Excerpted passage:
[START]

# baby fry help



## karina (Aug 16, 2009)

can any1 tell me how often do i feed my baby fry? they r in a box net in my tank & was born this morning (2 of them lol)
also i crushed up a lil flake food 4 them is this ok??


----------



## Guest (Aug 18, 2009)

for now yea that would do. i feed my fry with ground up pellets.


----------



## karina (Aug 16, 2009)

thanks 4 the tip 
& can u tell me how long should i keep them in the box net??


----------



## Guest (Aug 18, 2009)

about 2 weeks or till they are bigger than the mouth of the biggest fish. if they fit into the mouth of another fish, its a free snack for them.


----------



## karina (Aug 16, 2009)

well that can't happen as the kids have already named them lol


----------



## Guest (Aug 18, 2009)

LOL. keep them there till they are about 1/2 of an inch. which breed are they anyway?


----------



## karina (Aug 16, 2009)

they r platy's now named nemo & squirt lol 
im all new 2 the forum thing & the fry thing so appreciate ur help thanks
do they need more than 1 feed a day??


----------



## elvis332 (Dec 29, 2007)

1 feed a day?do you mean do you have to feed them more then once a day?yea i think you do.i fed mine once a day.but you should feed them more


----------



## <3~Pleco~<3 (Jan 31, 2009)

because there is only two of them, be careful not to over feed as the leftover food will pollute the tank.


----------



## Guest (Aug 18, 2009)

Elvis,

1st off that was down right rude. before u go pointing fingers at other people, i suggest that you take a good look at what you post.

Karina,

the suggested feedin schd for fry would be 3 to 4 times a day. even if its just 2 fry, like pleco said, be careful not to over feed.


----------



## karina (Aug 16, 2009)

thank u 4 ur help guys


----------

[END]

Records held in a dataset
[START]

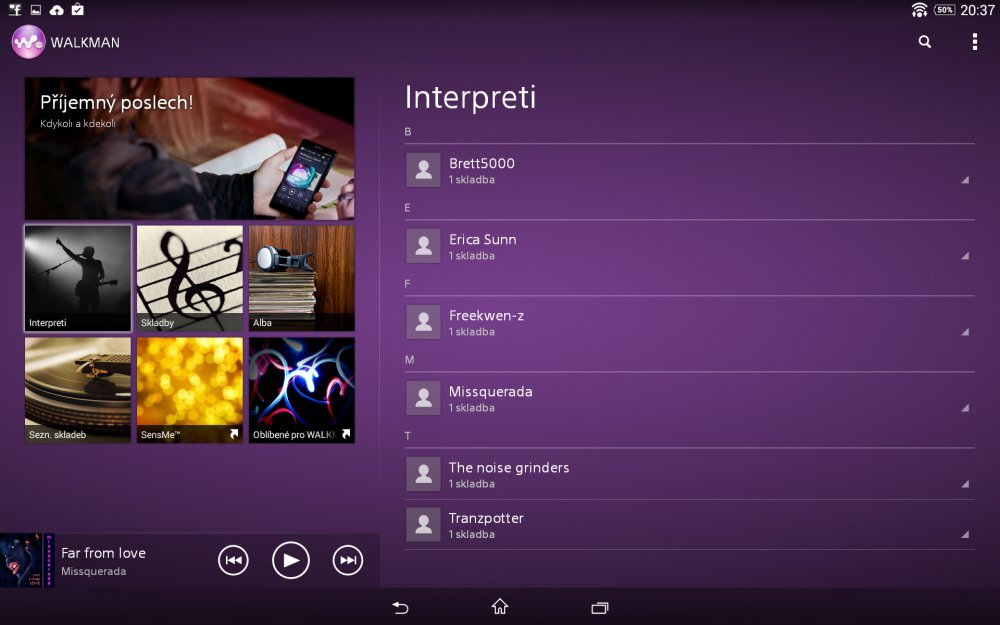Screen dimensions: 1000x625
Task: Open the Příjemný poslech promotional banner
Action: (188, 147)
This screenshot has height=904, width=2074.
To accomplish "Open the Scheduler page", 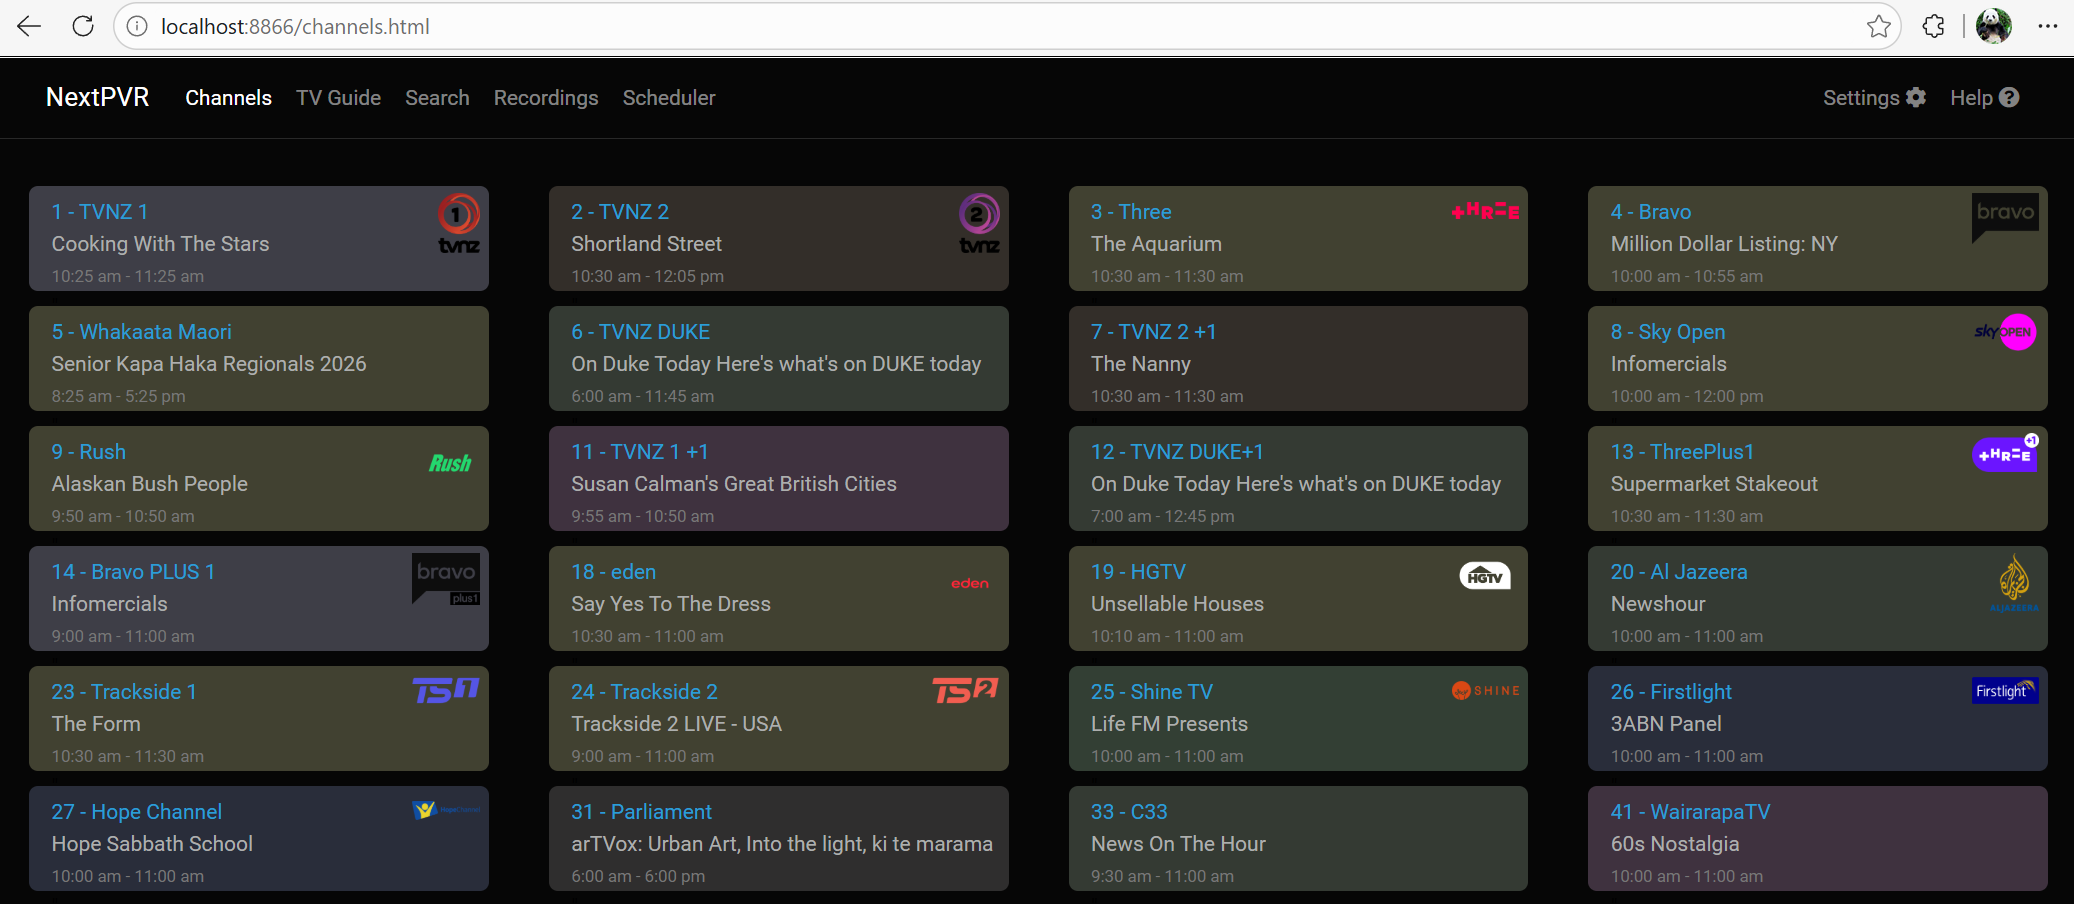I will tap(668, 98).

[END]

Work to complete:
Reproduce word for word the stretch of the baby fry thread that begins at the words "## elvis332 (Dec" and stops after "(Jan 31, 2009)".

Solution to this task:
## elvis332 (Dec 29, 2007)

1 feed a day?do you mean do you have to feed them more then once a day?yea i think you do.i fed mine once a day.but you should feed them more


----------



## <3~Pleco~<3 (Jan 31, 2009)